EXERCISE DESCRIPTION:
Below is a listing. Quote from it, exactly, the lines from the one containing "TR (71, 13)" down to the one containing "Klipsch (68, 679)", both ends included, and nothing else.

DATASET EXCERPTS:
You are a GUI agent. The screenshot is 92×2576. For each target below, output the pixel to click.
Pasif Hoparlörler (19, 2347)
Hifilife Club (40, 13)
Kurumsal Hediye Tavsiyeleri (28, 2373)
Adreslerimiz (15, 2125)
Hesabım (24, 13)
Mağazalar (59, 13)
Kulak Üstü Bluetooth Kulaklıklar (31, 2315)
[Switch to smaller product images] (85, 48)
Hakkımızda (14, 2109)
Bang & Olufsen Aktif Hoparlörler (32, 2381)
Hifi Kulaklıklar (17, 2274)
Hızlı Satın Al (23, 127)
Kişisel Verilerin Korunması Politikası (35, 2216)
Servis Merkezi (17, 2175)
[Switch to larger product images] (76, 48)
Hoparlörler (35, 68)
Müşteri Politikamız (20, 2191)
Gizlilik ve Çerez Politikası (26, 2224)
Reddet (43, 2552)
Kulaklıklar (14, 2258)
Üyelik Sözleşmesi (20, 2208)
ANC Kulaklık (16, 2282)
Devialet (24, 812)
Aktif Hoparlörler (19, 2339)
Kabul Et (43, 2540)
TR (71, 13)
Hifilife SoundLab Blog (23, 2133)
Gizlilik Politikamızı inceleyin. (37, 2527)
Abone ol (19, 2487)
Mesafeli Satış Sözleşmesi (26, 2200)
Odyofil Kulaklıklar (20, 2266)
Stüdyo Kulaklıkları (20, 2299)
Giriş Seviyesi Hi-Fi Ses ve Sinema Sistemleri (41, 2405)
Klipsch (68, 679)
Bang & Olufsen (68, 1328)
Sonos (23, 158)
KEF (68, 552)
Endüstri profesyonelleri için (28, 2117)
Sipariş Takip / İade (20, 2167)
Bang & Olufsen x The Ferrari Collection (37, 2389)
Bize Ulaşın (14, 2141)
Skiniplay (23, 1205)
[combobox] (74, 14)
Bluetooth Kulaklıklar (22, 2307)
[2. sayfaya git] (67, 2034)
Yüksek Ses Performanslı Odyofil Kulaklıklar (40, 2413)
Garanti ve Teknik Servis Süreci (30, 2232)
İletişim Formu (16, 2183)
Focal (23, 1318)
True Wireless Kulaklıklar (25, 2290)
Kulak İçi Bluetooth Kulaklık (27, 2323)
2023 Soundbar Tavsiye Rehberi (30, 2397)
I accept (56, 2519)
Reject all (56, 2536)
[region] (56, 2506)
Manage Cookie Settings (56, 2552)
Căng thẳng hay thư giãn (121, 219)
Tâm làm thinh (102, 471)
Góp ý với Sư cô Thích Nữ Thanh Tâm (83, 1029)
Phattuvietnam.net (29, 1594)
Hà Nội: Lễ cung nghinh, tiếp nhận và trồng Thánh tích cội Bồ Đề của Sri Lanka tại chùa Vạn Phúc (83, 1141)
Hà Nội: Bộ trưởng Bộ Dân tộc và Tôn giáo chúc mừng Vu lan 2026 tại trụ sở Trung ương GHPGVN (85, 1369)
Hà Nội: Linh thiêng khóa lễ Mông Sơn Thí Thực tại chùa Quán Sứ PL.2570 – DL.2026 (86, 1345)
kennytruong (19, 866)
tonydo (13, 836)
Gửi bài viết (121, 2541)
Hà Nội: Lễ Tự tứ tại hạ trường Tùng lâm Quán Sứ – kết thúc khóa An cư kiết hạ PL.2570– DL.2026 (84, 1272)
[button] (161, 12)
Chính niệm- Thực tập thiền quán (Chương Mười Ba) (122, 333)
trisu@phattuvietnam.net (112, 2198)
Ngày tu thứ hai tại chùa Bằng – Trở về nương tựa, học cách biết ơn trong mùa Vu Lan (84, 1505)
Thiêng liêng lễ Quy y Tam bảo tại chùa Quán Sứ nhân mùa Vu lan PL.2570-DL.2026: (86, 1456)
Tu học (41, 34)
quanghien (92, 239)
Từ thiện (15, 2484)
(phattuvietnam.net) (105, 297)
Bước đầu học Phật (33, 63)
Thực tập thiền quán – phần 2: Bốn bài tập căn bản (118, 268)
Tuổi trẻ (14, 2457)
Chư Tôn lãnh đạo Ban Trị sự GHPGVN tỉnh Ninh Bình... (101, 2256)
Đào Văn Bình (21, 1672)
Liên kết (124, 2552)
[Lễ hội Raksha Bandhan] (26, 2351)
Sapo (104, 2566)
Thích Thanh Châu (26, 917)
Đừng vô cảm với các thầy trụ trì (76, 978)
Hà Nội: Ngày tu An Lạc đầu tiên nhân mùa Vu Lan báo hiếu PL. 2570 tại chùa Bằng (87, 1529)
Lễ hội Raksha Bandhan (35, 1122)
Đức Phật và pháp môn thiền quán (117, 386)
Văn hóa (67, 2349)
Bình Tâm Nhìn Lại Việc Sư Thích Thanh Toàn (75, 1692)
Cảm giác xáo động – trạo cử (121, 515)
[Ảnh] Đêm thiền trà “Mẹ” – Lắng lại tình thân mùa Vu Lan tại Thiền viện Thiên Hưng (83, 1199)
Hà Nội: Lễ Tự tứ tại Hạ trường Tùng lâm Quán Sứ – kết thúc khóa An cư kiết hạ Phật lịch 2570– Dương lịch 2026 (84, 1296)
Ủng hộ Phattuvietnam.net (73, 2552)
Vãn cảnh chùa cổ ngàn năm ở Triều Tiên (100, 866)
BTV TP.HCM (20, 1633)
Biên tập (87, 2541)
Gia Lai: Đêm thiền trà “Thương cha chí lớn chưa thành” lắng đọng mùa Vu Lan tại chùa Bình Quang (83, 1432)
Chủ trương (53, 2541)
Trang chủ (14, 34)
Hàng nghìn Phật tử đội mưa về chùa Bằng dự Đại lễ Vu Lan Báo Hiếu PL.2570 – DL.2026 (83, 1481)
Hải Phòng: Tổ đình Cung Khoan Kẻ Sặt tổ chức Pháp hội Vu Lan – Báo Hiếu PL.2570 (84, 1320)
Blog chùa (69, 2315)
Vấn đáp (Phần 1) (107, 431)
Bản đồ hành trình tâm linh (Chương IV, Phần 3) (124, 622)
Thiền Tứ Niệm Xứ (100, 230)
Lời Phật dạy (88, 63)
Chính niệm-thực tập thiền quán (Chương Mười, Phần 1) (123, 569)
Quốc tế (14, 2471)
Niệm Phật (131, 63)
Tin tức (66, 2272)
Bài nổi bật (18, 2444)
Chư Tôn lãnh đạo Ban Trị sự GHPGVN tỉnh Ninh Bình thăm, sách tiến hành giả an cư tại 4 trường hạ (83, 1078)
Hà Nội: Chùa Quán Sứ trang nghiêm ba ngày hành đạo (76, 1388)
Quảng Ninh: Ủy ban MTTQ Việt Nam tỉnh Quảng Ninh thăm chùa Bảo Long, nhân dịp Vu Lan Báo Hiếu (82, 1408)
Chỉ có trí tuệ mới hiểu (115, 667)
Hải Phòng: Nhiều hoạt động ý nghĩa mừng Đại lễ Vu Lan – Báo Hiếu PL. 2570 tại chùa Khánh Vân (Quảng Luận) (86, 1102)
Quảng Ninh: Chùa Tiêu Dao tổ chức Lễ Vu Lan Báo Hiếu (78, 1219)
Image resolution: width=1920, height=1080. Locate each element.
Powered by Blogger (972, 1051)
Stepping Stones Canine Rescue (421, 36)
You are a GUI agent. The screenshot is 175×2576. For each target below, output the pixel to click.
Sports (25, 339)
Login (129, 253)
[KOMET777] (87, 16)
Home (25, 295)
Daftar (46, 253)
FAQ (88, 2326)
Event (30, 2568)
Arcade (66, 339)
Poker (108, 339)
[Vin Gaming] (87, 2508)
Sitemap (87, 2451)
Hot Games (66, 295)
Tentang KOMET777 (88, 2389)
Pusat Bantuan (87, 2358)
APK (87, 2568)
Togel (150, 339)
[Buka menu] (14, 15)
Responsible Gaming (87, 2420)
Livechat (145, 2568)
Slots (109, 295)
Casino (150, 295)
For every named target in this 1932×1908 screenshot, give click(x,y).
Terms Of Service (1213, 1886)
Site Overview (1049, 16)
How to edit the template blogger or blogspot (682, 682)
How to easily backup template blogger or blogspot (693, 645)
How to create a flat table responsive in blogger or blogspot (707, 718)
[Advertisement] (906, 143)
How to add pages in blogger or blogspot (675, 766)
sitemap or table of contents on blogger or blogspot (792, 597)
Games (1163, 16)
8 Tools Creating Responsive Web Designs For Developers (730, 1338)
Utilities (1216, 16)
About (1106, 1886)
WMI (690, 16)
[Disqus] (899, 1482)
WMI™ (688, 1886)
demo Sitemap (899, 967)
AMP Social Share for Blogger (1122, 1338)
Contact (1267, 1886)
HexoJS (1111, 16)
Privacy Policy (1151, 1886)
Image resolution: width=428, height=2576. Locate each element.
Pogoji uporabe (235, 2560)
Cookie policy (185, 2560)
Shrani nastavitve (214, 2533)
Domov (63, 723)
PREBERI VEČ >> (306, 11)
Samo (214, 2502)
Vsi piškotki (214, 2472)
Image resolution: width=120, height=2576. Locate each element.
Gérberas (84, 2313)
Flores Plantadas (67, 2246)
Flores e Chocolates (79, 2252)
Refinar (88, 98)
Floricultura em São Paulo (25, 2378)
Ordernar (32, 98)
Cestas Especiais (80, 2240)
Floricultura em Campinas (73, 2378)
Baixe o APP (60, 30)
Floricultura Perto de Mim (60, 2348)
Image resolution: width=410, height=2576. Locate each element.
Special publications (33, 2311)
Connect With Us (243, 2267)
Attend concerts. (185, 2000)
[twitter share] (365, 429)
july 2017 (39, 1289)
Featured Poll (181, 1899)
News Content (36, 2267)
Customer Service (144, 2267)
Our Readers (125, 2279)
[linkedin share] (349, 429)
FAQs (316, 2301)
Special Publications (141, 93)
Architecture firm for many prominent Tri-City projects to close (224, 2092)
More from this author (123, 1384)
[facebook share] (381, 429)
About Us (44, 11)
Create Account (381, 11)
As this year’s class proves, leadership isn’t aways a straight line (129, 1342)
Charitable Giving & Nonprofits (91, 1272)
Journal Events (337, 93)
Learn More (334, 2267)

RESPONSE TO THIS EXERCISE:
TR (71, 13)
Hifilife SoundLab Blog (23, 2133)
Gizlilik Politikamızı inceleyin. (37, 2527)
Abone ol (19, 2487)
Mesafeli Satış Sözleşmesi (26, 2200)
Odyofil Kulaklıklar (20, 2266)
Stüdyo Kulaklıkları (20, 2299)
Giriş Seviyesi Hi-Fi Ses ve Sinema Sistemleri (41, 2405)
Klipsch (68, 679)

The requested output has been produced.